A Year Ago at Shift Journal

For all its charms, the weblog platform does also bury older content for no better reason than that newer material has come along.  While we all like to feel we’re improving, whether you are writing blog posts, delivering babies, or making them yourself, you are likely not only as good or as interesting as your most recent effort.  Neither are we.

In remedy, the entries linked below are accompanied by brief summaries of their content, as it appeared here a year ago this week.


2009

How to Speak Drakk

Writer and teacher’s aide Nightstorm uses the challenges of diversity among languages to examine privilege, and to draw parallels between the characters she writes, the autists with whom she works, and the world at large.

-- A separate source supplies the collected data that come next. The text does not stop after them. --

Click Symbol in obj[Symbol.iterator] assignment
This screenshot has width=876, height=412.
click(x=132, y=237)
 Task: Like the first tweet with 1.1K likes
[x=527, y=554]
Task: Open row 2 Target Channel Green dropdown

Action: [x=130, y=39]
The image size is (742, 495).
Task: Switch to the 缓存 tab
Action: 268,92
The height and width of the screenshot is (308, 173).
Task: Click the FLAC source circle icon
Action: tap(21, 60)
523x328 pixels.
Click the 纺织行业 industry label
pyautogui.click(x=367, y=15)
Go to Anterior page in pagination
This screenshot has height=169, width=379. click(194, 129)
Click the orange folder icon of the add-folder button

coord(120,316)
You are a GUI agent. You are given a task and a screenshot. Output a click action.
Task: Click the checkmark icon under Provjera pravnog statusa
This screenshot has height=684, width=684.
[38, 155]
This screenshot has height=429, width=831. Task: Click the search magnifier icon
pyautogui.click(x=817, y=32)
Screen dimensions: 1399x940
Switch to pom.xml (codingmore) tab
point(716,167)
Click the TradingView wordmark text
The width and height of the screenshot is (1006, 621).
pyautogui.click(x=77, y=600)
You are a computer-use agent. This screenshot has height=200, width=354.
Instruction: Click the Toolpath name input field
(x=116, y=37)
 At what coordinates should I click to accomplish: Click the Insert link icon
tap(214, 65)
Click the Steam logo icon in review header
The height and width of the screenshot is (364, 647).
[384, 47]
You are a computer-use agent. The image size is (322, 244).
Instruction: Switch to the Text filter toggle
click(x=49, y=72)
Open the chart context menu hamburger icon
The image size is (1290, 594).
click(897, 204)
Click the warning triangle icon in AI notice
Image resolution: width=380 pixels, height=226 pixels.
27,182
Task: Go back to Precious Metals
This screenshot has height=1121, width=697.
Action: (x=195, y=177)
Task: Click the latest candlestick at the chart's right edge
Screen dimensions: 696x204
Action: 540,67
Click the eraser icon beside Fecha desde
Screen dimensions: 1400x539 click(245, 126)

This is the crux of language with autistic people and typicals. Why do we struggle with learning your language, your words, your culture—but act like learning ours is some great mystery. Though it can be challenging and enigmatic, it feels like only autists bother with crossing the vastly long, shaky bridge which is communication, while those on the far side are tapping their feet waiting for us to cross it.

•  Brains and Testicles

Relationships between social structure, brain size, handedness, and testicle size are considered.

Consider that with the exponential increase in autistic children, we are seeing a resurgence of individuals with no communicative impairments that are close genetic relations to people with conditions characterized by extreme maturational delay or autism. Look for unusually articulate, big-brained, big-balled, non hierarchical, artistic, left-handed pattern manipulators.

Do those with Aspergers have bigger balls?

•  Grandma, They’re Not Santa Claus!

What we are conditioned to see determines what we are able to see; one-hundred 8-year-olds turned loose on a football field; and the notion that everyone has autism revisited.

… the most recent large-scale study puts the number of diagnosably autistic 8-year-olds to be also at one in a hundred.

So.  If we represent this distribution by herding one-hundred 8-year-olds onto a football field, are we to assume that one of those kids, the 100% certifiably autistic one, ends up standing alone off to one end of the field, way down at one of the goal lines?  Reasonable enough, according to the study.  But are we to assume as well that all ninety-nine of the rest are standing shoulder-shoulder, ninety-nine yards away along the one-yard line, the as-close-to-not-at-all-autistic-as-it’s-humanly-possible-to-be line?  And that midfield, all that space in between, is wide, wide open, empty? There’s not another soul in sight who’s even just a wee bit more than occasionally autistic?  Really?